For this exercise, output exactly and only the lines running from the one with "Given: Click the" through the final line of the data below, without pictures.

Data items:
──────────────────────────────

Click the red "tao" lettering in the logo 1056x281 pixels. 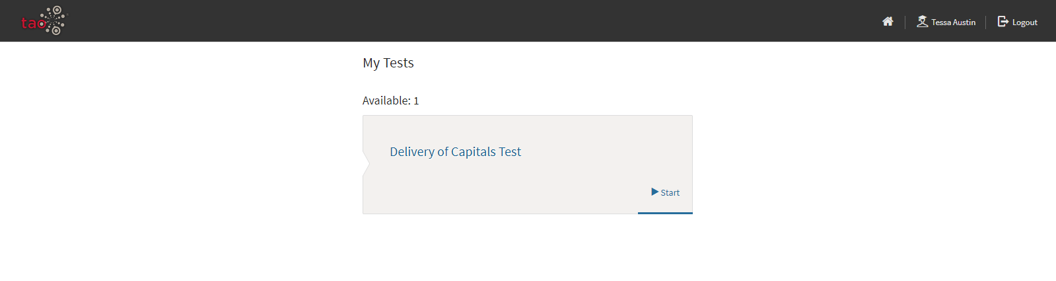(x=33, y=24)
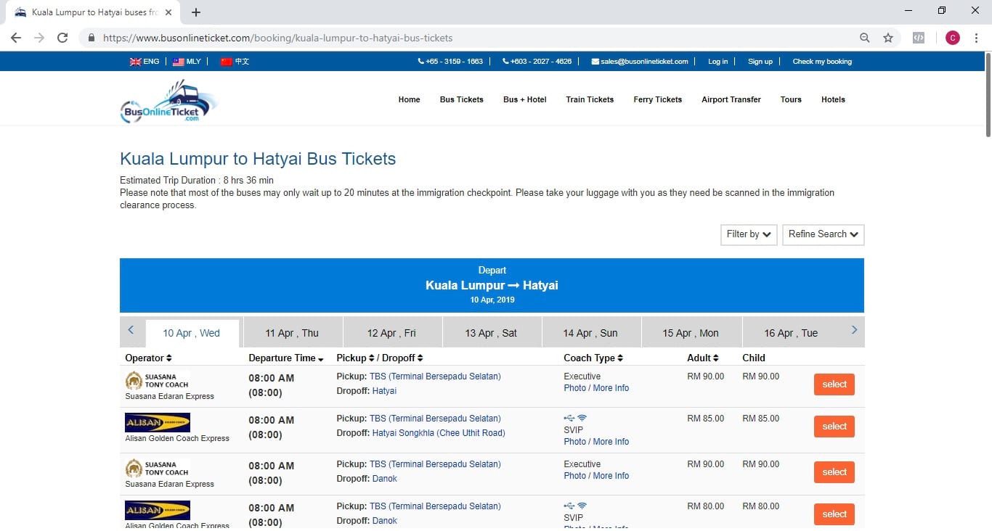Switch language using the UK flag ENG
Viewport: 992px width, 531px height.
[144, 62]
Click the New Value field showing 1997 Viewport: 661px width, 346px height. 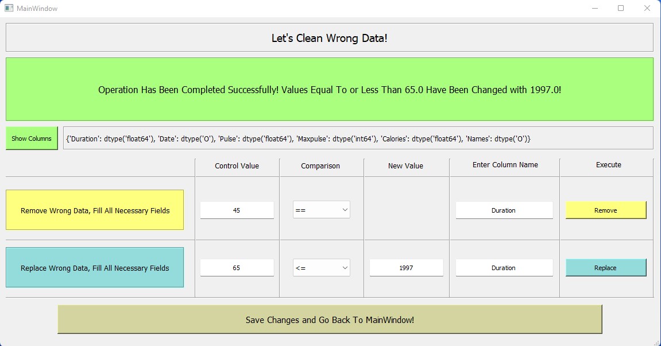click(x=406, y=268)
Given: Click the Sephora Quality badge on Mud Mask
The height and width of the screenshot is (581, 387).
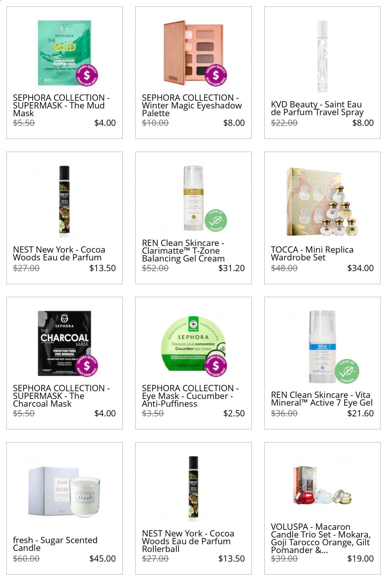Looking at the screenshot, I should pyautogui.click(x=87, y=76).
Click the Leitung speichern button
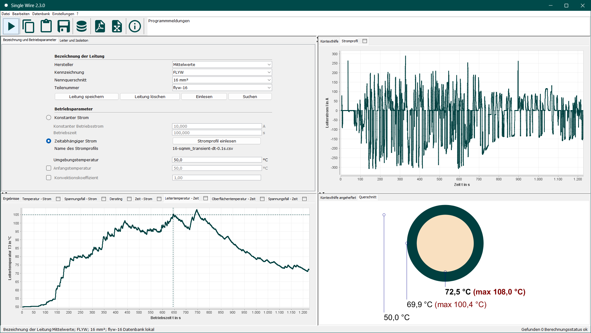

──────────────────────────────

§ **Result of the task**
Given: Click the Sephora Quality badge on Mud Mask
The height and width of the screenshot is (581, 387).
Looking at the screenshot, I should pyautogui.click(x=87, y=76).
Click the Leitung speichern button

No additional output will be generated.